**Что сделать A**
Перечислите всех женщин, которых выбранный текст называет по имени.
**Что сделать B**
Ответьте на вопросы по выбранному тексту:
(i) Кого, по словам Гильгерд, повесили в Зихельберге?
(ii) Из какого места пишет Иоганна Рохе?
(iii) Сколько лет было двум сбежавшим русским детям?

**Выбранный текст**
====
Они не только блудливы, эти голубоглазые феи, они и трусливы. Они не видали ни вражеской армии, ни партизан, но все же они трясутся – от страха. Кого они боятся? Безоружных пленных, иностранных рабов. Гильгерд, проживающая в Зихельберге, жалуется жениху: «Вчера я натерпелась страху. Ночью проснулась а слышу – кто-то ужасно кричит. Это был поляк… Вечером я никогда больше не буду выходить одна…». Эту Гильгерд даже не утешает, что в Зихельберге немцы повесили поляка. Она пишет, что не успела посмотреть на то, как вешали – «не было времени», и добавляет: «Опасно ходить по улице». Иоганна Рохе тоже боится: эта – не поляков, а русских. Она пишет из Вейсенфельса: «Каждую неделю здесь появляются беглые русские. Боязно даже сходить за сеном. Их поймали, и как их били резиновыми дубинками!.. Кроме того, сбежало двое русских детей восьми лет». И Иоганна повторяет: «Страшно». Да, эта дебелая и злая тварь боится восьмилетних детишек! А Эрика Кратцер вопит: «Сегодня три женщины пошли в лес за ягодами и увидали беглых русских. Женщины – побежали за полицией…. Одна женщина вечером пошла в сад, вдруг высунулась чья-то рука и схватила ее за ногу. Женщина от страха обезумела, бросила все и убежала…» Уж не привидения ли гоняются по ночам за немками, не тени ли замученных, в чье тряпье гретхен – вырядились?
====
**Сохранённые данные**
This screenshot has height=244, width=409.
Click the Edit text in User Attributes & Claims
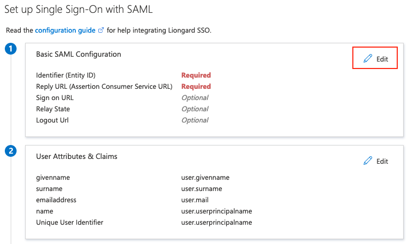tap(382, 161)
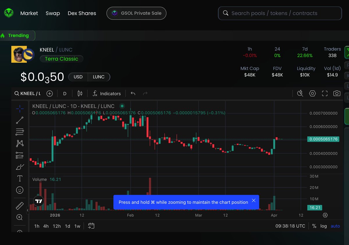This screenshot has width=349, height=245.
Task: Toggle logarithmic scale on the chart
Action: tap(324, 226)
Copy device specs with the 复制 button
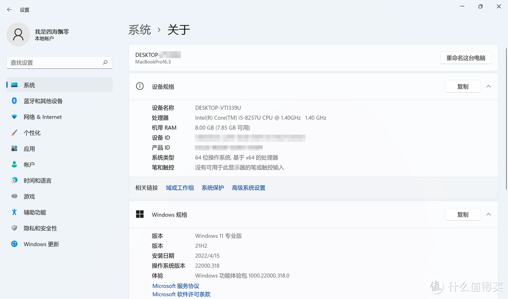The image size is (508, 299). (462, 86)
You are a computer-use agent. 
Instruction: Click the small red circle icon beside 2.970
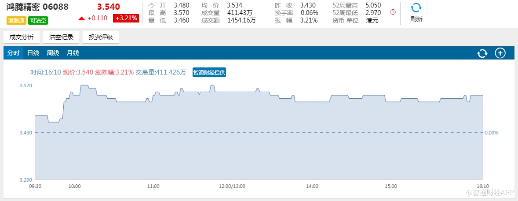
====
**Результат задания A**
Гильгерд
Иоганна Рохе
Эрика Кратцер

**Результат задания B**
(i) Поляка.
(ii) Из Вейсенфельса.
(iii) Восемь лет.